Yes, but passkeys introduce another failure point. If they require a physical object like your phone, PC or a specialized device, then that device can be lost. They are also much less convenient since they cannot be used by two people at two different locations.
Passkeys/authentication tools do not limit you to a single device to use for authentication.
Corporations are supposed to store passwords encrypted. Companies that don't should be heavily fined.
"If anything even remotely suspicious pops up, press No or Cancel. Then call a computer buddy who knows about this stuff and ask for advice."
This is of course how Russian intelligence successfully hacked Podesta. He got a suspicious looking email supposedly from his IT specialist. He called him up and the idiot told it was from him and go ahead and click on the link. It was in fact spyware from the Russians.
Do you mean I shouldn’t click on Eve’s link?
yes
"Like it or not, the vast majority of computer users either can't or won't follow all these rules."
The simple and universal rule for "the vast majority of computer users" that is being followed by the rest:
Don’t ignore things I know I shouldn't ignore.
I will definitely follow that guy's instructions exactly as much as I have my retirement savings automated.

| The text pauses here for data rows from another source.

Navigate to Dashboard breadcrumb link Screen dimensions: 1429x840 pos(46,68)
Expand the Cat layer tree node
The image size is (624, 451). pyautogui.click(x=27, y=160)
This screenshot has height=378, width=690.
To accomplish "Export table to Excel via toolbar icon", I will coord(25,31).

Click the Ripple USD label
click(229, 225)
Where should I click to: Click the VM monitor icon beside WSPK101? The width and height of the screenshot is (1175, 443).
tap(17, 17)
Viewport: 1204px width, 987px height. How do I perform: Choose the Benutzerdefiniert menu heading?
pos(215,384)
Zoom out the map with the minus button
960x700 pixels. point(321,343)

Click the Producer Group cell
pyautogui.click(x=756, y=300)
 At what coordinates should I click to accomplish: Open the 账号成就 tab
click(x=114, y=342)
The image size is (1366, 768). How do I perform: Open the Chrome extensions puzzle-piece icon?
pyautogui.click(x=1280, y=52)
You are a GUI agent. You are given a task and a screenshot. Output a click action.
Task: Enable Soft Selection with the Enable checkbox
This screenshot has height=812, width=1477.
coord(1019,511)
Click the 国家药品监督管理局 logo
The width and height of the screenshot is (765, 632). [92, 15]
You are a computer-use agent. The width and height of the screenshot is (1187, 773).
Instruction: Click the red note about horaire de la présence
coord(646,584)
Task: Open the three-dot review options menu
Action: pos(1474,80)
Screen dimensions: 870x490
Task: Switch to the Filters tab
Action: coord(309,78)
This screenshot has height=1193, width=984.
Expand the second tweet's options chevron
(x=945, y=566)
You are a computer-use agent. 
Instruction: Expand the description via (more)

I don't trust free corporate security solutions. You can't be a business without a way to make money. If you're lucky, it's ads, but those are super obnoxious and annoying. If you're not lucky, your data is being harvested and sold. And even if none of that is true, it remains a question how they make money and how many corners they are willing to cut to increase profits.
I use KeePass on all my devices. It produces a data file with military grade encryption, which I then store on Google Drive for all the devices to use. So there is never any unencrypted data exposed to anyone but me. It is free and open source, so anyone who wants can look at it and see if there is anything suspicious going on.
By no means should you ever use a password storage service. LastPass just showed you why. Part of why my data is safe is that it isn't worth the effort of breaking military grade encryption just to get one nabob's data. But millions of people in LastPass? That is a tempting target, especially when, as seems the case, they decided to skimp on security to increase margins.
I'm particularly irked by the universal recommendation to choose only complicate, preferably random character, passwords and then remember them, don't write them down. The era of dictionary attacks is so far behind it isn't even in the rear view mirror anymore. All attacks these days are some form of brute force, and the best protection from that is length. A couple stanzas from a pop song is more secure than 10 random characters.
Here's a good article on the most likely ways to lose your password. Note that #1 is by far the greatest danger. No matter how secure your password storage is it doesn't matter if you enter it into a fake site. https://blog.1password.com/how-do-hackers-steal-passwords/
Google provides more free storage than Apple. I sync all my photos to Google Photos and sync my laptop to Google Drive.